Close

Oracle optimizer doesn’t understand elementary math

If A < B and B < C then A < C

Right? We all know the transitive rule… all of us except the Oracle optimizer.
Here’s a seasonal example to illustrate how the Optimizer changes it’s methods based on seemingly trivial options.

Let’s say I bake 10 types of cookies and then I want to see how many distinct bundles of 3 types I can make.
Mathematically we’d represent that as C(10,3) = 120.

In SQL, we could solve for them like this:

CREATE TABLE cookies
AS
SELECT 'oatmeal' cookie FROM DUAL
UNION ALL
SELECT 'm&m' cookie FROM DUAL
UNION ALL
SELECT 'chocolate chip' cookie FROM DUAL
UNION ALL
SELECT 'molasses' cookie FROM DUAL
UNION ALL
SELECT 'gingerbread' cookie FROM DUAL
UNION ALL
SELECT 'macadamia nut' cookie FROM DUAL
UNION ALL
SELECT 'peanut butter' cookie FROM DUAL
UNION ALL
SELECT 'snickerdoodle' cookie FROM DUAL
UNION ALL
SELECT 'sugar cookie' cookie FROM DUAL
UNION ALL
SELECT 'shortbread' cookie FROM DUAL;

EXEC dbms_stats.gather_table_stats(ownname=>user,tabname=>'COOKIES');

Now run a couple of test queries to check our math.

SELECT *
FROM cookies a, cookies b, cookies c
WHERE a.cookie < b.cookie AND b.cookie < c.cookie;

SELECT *
FROM cookies a, cookies b, cookies c
WHERE a.cookie < b.cookie AND b.cookie < c.cookie AND a.cookie < c.cookie;

Note, both queries return the expected 120 rows.
However, the optimizer came up with 2 different plans for these functionally identical queries.

* * * *

According to the Oracle optimizer post, how many rows do both test queries return?

**DATASET ENTRIES:**
* * * *

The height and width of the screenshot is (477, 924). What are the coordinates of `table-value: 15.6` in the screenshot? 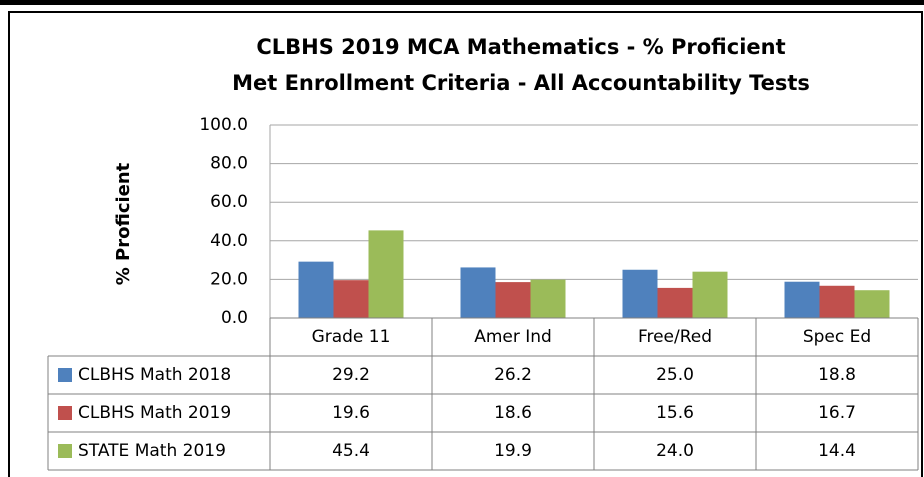 It's located at (675, 413).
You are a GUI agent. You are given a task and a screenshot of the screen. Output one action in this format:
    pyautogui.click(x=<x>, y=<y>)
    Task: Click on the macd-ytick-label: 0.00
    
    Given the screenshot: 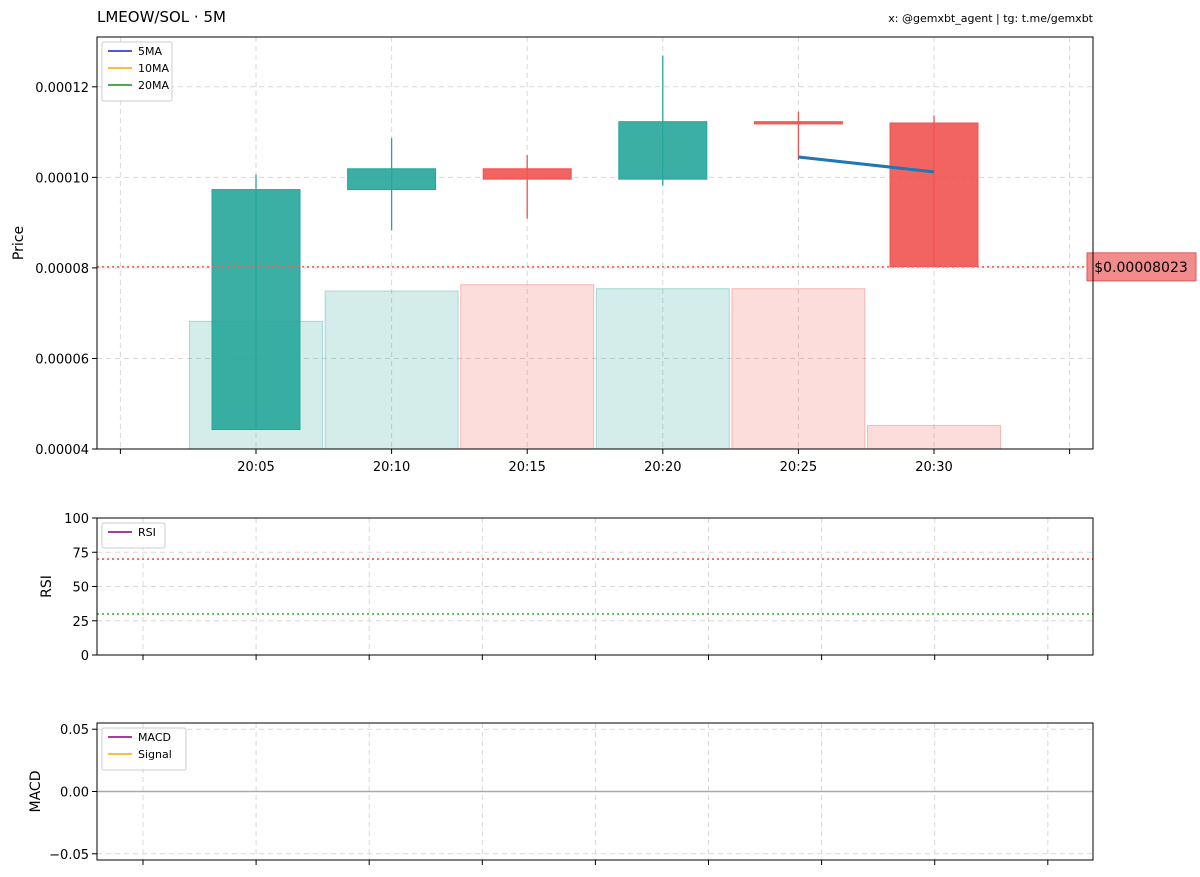 What is the action you would take?
    pyautogui.click(x=74, y=794)
    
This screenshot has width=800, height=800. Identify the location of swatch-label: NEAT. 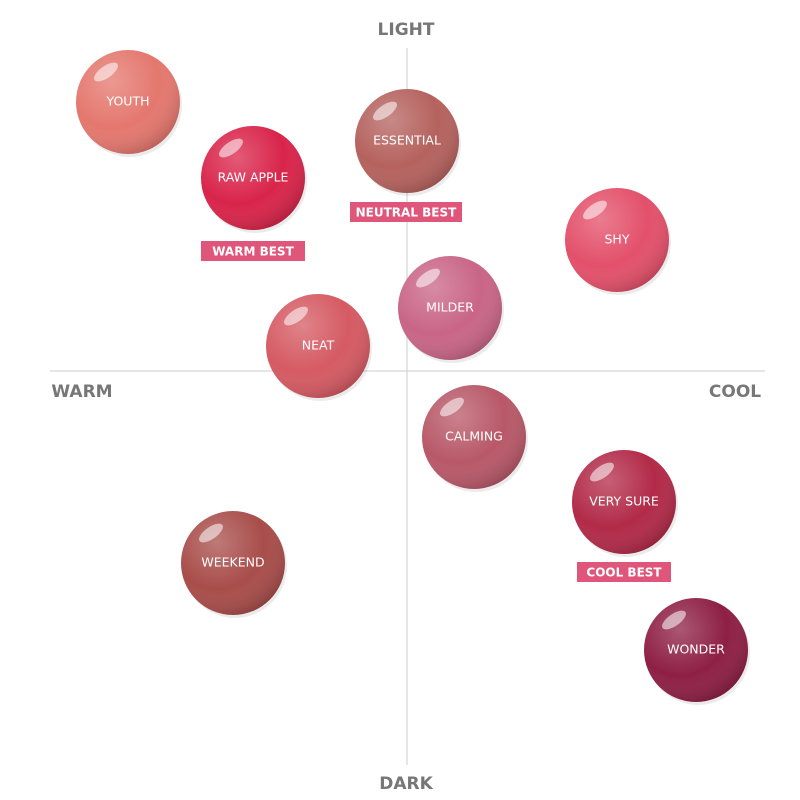
(318, 346).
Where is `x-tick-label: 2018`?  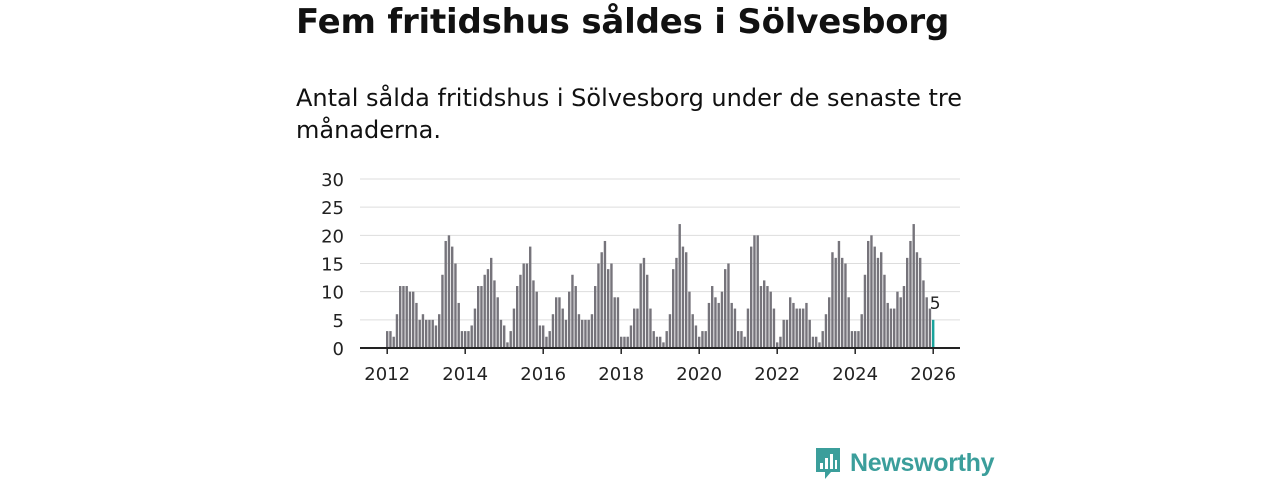 x-tick-label: 2018 is located at coordinates (621, 374).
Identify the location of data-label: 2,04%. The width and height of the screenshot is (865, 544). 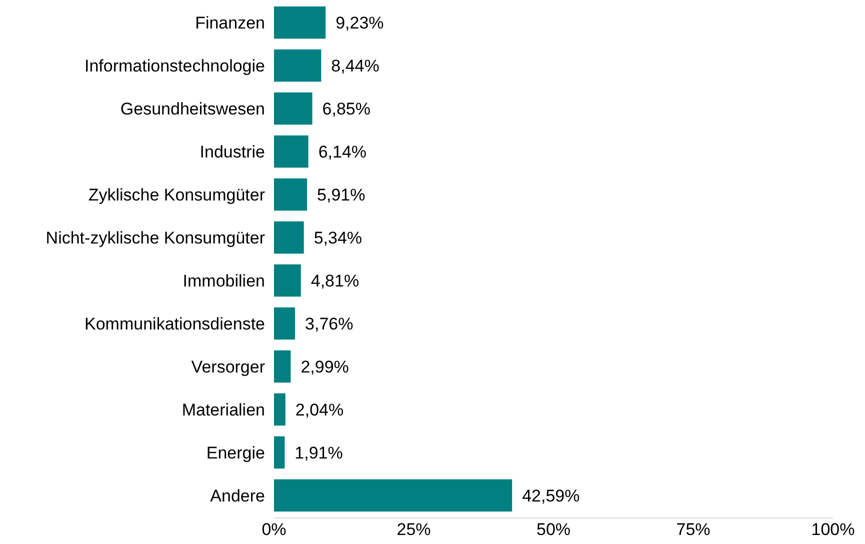
(320, 410).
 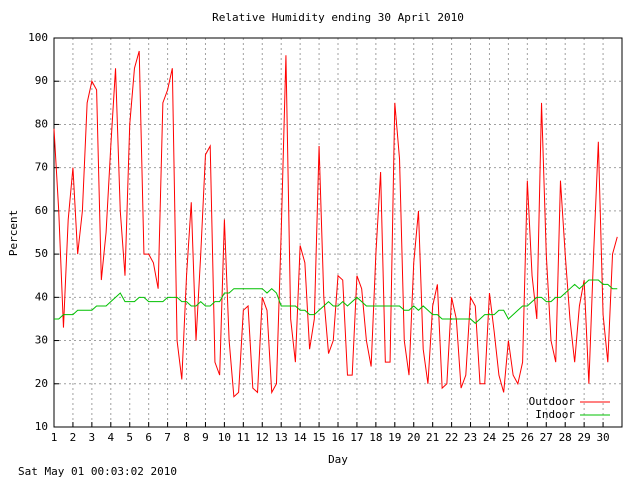 What do you see at coordinates (555, 414) in the screenshot?
I see `legend-label: Indoor` at bounding box center [555, 414].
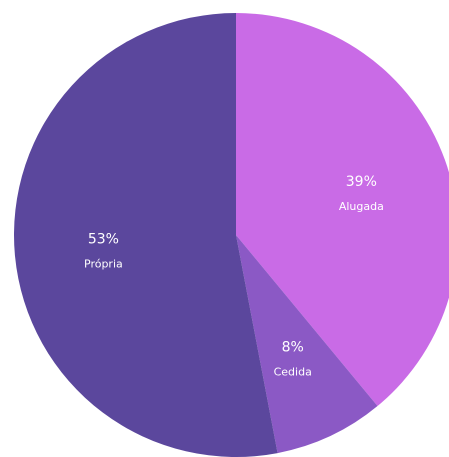  I want to click on slice-name-label: Própria, so click(104, 264).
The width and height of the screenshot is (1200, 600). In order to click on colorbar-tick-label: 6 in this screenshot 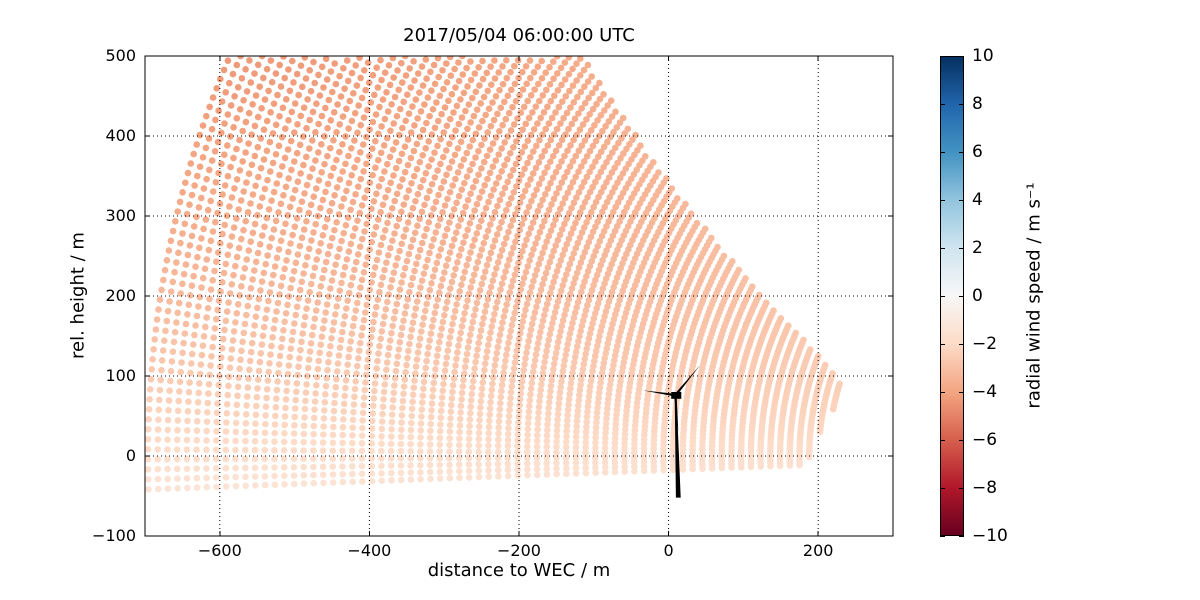, I will do `click(978, 152)`.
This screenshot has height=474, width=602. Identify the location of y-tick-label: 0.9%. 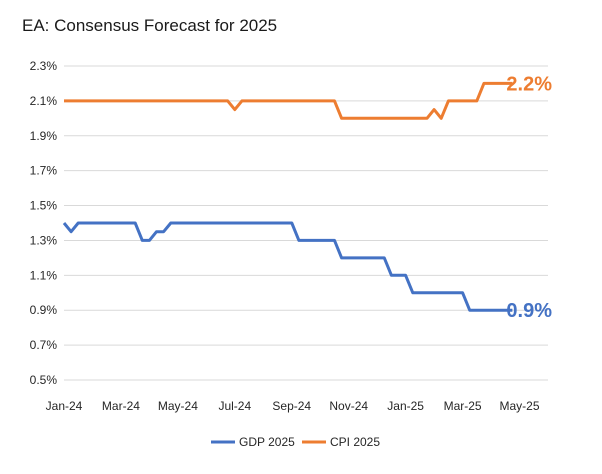
(44, 310).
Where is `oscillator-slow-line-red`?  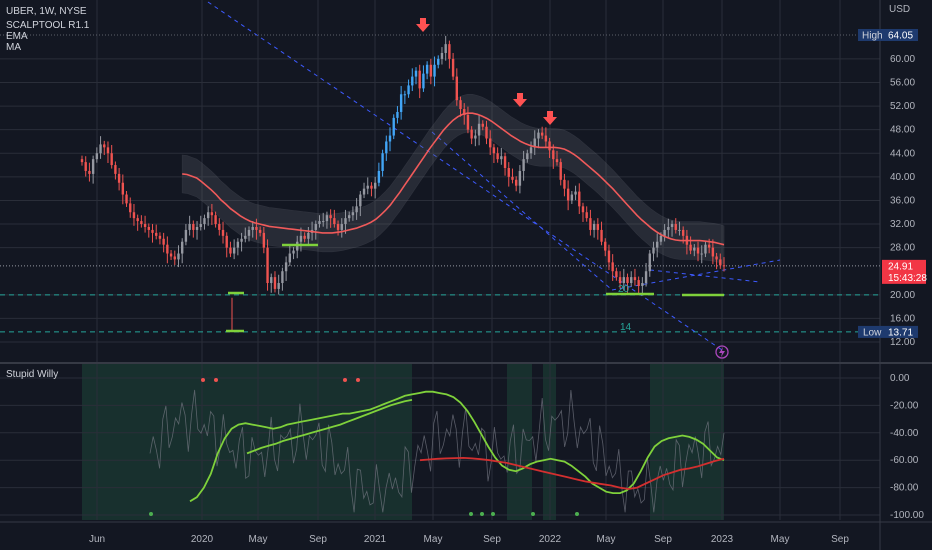 oscillator-slow-line-red is located at coordinates (572, 473).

* * * *

**SOLUTION FOR THIS TASK:**
Both return 120 rows.